# Feta - Flora Danica



## AntheaT

Can I use Flora Danica to make Feta?

I plan to make my first batch of Chevre and Feta this weekend using goat's milk and I'm rather confused by all the recipes.


----------



## nightskyfarm

I don't use Flora Danica for Feta. I would use the MM100 or MT1 from dairy connection. I find the Flora Danica makes a wonderful pressed cheese with a washed rind like a Gouda or Havarti. It des not seem to impart that Feta sharpness like the MM100 or MT1. Hoegger also has the MT1 culture. It is more expensive, but I feel it is worth it and use only MT1 in my Feta.


----------



## linuxboy

You can use whatever culture you want. Just keep in mind that the final flavor and possibly texture will be different based on the choice.

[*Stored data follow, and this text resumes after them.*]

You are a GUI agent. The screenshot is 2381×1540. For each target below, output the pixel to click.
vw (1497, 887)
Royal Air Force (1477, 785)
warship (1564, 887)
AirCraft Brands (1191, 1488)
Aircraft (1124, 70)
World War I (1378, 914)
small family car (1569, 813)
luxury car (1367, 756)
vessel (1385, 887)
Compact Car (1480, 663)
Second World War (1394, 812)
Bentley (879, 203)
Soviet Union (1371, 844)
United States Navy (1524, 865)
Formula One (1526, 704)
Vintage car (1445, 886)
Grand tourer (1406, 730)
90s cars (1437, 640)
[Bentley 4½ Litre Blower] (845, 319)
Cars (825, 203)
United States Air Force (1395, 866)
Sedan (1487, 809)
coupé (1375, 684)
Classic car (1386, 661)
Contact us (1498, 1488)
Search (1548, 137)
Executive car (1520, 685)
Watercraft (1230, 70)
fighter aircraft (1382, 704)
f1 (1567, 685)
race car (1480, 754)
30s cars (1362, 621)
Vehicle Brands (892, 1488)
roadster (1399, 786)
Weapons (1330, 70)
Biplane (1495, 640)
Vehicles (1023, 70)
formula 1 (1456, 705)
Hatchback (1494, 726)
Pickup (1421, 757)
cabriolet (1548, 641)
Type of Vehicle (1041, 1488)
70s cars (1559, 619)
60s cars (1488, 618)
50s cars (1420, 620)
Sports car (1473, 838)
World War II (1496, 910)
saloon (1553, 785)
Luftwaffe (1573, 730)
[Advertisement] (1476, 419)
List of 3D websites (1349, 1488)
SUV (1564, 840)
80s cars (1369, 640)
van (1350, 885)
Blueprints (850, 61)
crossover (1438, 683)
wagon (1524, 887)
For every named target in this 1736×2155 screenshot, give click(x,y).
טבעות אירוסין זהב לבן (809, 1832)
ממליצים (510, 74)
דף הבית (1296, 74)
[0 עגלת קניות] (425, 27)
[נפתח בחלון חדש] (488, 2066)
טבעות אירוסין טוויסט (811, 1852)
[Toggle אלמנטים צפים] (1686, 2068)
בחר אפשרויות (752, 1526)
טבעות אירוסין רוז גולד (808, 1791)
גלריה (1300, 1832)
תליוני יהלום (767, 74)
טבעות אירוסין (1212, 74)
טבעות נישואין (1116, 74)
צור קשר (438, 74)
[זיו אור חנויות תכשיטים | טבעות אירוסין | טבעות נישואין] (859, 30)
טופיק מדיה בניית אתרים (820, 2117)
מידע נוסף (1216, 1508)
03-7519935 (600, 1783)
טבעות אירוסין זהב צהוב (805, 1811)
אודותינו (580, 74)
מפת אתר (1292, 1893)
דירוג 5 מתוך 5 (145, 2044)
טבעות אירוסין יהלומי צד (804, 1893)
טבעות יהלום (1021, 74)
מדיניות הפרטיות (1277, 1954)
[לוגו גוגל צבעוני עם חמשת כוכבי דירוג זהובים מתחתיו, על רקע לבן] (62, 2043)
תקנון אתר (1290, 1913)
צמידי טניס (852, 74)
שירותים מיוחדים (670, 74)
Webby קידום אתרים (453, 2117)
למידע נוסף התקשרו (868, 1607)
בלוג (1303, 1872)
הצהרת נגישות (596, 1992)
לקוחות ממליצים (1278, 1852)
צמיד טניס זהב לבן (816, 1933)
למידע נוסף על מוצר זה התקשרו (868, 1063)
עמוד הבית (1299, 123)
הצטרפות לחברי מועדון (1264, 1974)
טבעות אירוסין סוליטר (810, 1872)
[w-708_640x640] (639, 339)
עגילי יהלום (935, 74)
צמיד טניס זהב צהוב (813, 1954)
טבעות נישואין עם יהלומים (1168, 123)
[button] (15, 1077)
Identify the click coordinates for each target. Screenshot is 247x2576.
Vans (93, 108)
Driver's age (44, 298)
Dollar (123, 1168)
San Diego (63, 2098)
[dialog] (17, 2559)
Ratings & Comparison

Feta classically is a mixed bacilli and cocci fermentation, and if you use a traditional cultured butter/aromatic meso blend like FD, it will taste differently.


----------



## AntheaT

Thanks Jennifer, that's the info I was looking for.

Since I'm experimenting with only 1 gallon at a time, have you found your results pretty consistent using the larger packages that you use 1/8 tsp of the culture?


----------



## nightskyfarm

1/8 would be fine for 1- 2 gallons. Depending on the culture I average a little over an 1/8 tsp for 3.5 - 4 gallons of milk. Store your culture in the freezer and take it out only to use then right back in it goes. Moisture in the air can get into the packet and ruin your culture particularly the Flora Danica.


----------